> [Travail à faire]:
a) D'après le texte sur l'arrêt de la Cour de cassation, de quand date cet arrêt ?
b) Recopiez le passage du texte sur l'arrêt de la Cour de cassation qui va de « À l'issue d'une » jusqu'à « prix de vente). ».
c) Écrivez la suite du texte sur l'arrêt de la Cour de cassation, là où il s'arrête.

> [Texte]:
□ □ □ □
Dans un arrêt du 15 décembre 2021, la Cour de cassation a infléchi sa jurisprudence en cas de cumul de qualifications pour des mêmes faits dans le cadre de poursuites concomitantes.
La chambre criminelle décide désormais de réserver l'interdiction de cumuler les qualifications lors de la déclaration de culpabilité à deux hypothèses, lorsque l'une de ces qualifications - telles qu'elles résultent du texte d'incrimination – correspond à un élément constitutif ou à une circonstance aggravante de l'autre et lorsque l'une des qualifications retenues incrimine une modalité particulière de l'action répréhensible sanctionnée par l'autre infraction.
En dehors de ces deux situations, le cumul de qualifications reste possible, même en présence de faits identiques.

À l'issue d'une information judiciaire, une personne avait été renvoyée devant le tribunal correctionnel des chefs de faux et usage de faux pour avoir falsifié deux attestations notariées ainsi que le certificat de dépôt judiciaire et fait usage de ces documents au préjudice d'un notaire et d'un couple d'associés d'une société. Le prévenu était également poursuivi du chef d'escroquerie pour avoir produit ces fausses attestations et ce faux certificat de dépôt judiciaire afin de tromper ce couple pour les déterminer à vendre leurs parts dans la société (ces derniers ne disposant pas de réelles garanties de recevoir le paiement intégral du prix de vente).

Le tribunal correctionnel avait déclaré le prévenu coupable de l'ensemble ces infractions, mais ce dernier, le procureur de la République et certaines parties civiles avaient formé appel de cette décision.
□ □ □ □
> [Lignes de données]:
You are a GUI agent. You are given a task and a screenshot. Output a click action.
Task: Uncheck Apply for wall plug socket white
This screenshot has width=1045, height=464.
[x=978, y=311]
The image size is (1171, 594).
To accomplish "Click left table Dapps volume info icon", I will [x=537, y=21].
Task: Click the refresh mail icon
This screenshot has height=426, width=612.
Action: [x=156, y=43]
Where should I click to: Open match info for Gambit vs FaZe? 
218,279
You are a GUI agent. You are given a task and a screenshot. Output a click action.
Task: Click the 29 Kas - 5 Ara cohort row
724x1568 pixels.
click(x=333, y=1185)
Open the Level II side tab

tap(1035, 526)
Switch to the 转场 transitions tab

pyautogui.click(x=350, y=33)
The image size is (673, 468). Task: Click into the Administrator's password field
□ □ □ □
> [Réponses]:
a) Du 15 décembre 2021.

b)
À l'issue d'une information judiciaire, une personne avait été renvoyée devant le tribunal correctionnel des chefs de faux et usage de faux pour avoir falsifié deux attestations notariées ainsi que le certificat de dépôt judiciaire et fait usage de ces documents au préjudice d'un notaire et d'un couple d'associés d'une société. Le prévenu était également poursuivi du chef d'escroquerie pour avoir produit ces fausses attestations et ce faux certificat de dépôt judiciaire afin de tromper ce couple pour les déterminer à vendre leurs parts dans la société (ces derniers ne disposant pas de réelles garanties de recevoir le paiement intégral du prix de vente).

c)
Pour confirmer la décision des premiers juges, la cour d'appel avait énoncé que ces délits sanctionnent la violation d'intérêts distincts et comportent des éléments constitutifs différents.

Le pourvoi critiquait cette solution en ce qu'elle méconnaissait le principe de non bis in idem. Pour justifier sa demande, le demandeur se fondait sur la jurisprudence de la Cour de cassation et rappelait notamment que les faits qui procèdent de manière indissociable d'une action unique caractérisée par une seule intention coupable ne peuvent donner lieu, à deux déclarations de culpabilité de nature, fussent-elles concomitantes.

La Cour de cassation rejette le pourvoi et rappelle que les juges du fond n'ont pas méconnu le principe non bis in idem (garanti en droit conventionnel par les articles 4 du protocole 7 de la Convention européenne des droits de l'homme et 50 de la Charte des droits fondamentaux de l'Union européenne et consacré en droit interne par l'article 6 du Code de procédure pénale).

Pour la chambre criminelle, la caractérisation des éléments constitutifs de l'une des infractions n'exclut pas la caractérisation des éléments constitutifs de l'autre. Pour elle, il résulte des articles 313-1 et 441-1 du Code pénal qu'aucune de ces infractions n'est un élément constitutif ou une circonstance aggravante de l'une des autres. En effet, l'article 313-1, qui incrimine l'escroquerie, vise les manœuvres frauduleuses et non spécifiquement le faux ou l'usage de faux comme élément constitutif de ce délit.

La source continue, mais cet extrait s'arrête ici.